## Document
== == ==

Will scientists find something new in Large Hadron Collider data?
Europe's Large Hadron Collider may have uncovered the existence of another particle in the massive batch of data it has collected over the last several months.
Pierre Albouy/REUTERS/File
Physics researchers at CERN are preparing to sift through the latest batch of data from the Large Hadron Collider, an opportunity that some say happens only once in a lifetime.
This batch of data is unusually large. Between April last year, when the collider was switched on, and the end of the year, scientists at CERN collected about 2.6 “inverse femtobarns” (a unit of measurement for particle collision events) of data. Thus far this year, they have already collected 8 fb−1 , giving them a monster treasure trove of information to explore.
"This is the time when the probability of finding something new is highest," Tiziano Camporesi, head of the Compact Muon Solenoid (CMS) experiment at CERN, told Reuters.
The Large Hadron Collider, located beneath the Earth on the border between France and Switzerland, is known for smashing protons into each other at very high speeds and examining the particles created by the collisions. First switched on in 2008, the LHC discovered the famous Higgs boson particle in 2012, a finding that won the Nobel Prize for physics in 2013.

== == ==

## Tasks to carry out
A: In the Large Hadron Collider article, in what year did the LHC discover the Higgs boson?
B: State whether each statement agrees with the Large Hadron Collider article. Answer yes or no, and quote the words from the article that decide it. (i) The collider sits on the border between France and Switzerland. (ii) From April through the end of last year, CERN scientists collected about 8 fb−1 of data. (iii) The Higgs boson discovery won the Nobel Prize for physics in 2012.
C: In the Large Hadron Collider article, swap "protons" for "lead ions" and write out the passage starting with "This batch of" and going on through "physics in 2013.".

## Data extract
== == ==

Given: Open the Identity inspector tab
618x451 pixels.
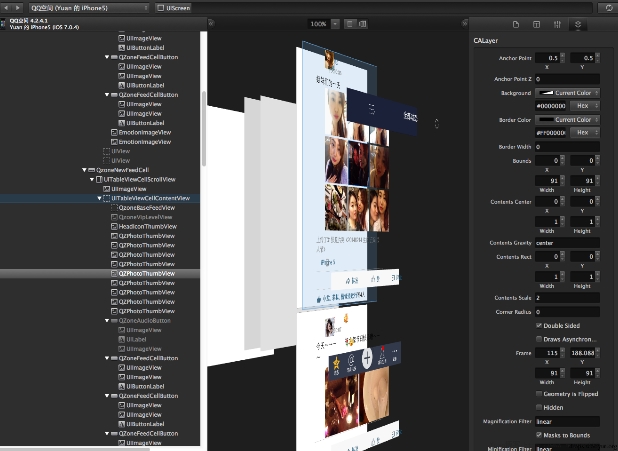Looking at the screenshot, I should (x=536, y=23).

== == ==

## Outputs
A: 2012

B:
(i) Yes: "located beneath the Earth on the border between France and Switzerland"
(ii) No: "scientists at CERN collected about 2.6 “inverse femtobarns”"
(iii) No: "a finding that won the Nobel Prize for physics in 2013"

C:
This batch of data is unusually large. Between April last year, when the collider was switched on, and the end of the year, scientists at CERN collected about 2.6 “inverse femtobarns” (a unit of measurement for particle collision events) of data. Thus far this year, they have already collected 8 fb−1 , giving them a monster treasure trove of information to explore.
"This is the time when the probability of finding something new is highest," Tiziano Camporesi, head of the Compact Muon Solenoid (CMS) experiment at CERN, told Reuters.
The Large Hadron Collider, located beneath the Earth on the border between France and Switzerland, is known for smashing lead ions into each other at very high speeds and examining the particles created by the collisions. First switched on in 2008, the LHC discovered the famous Higgs boson particle in 2012, a finding that won the Nobel Prize for physics in 2013.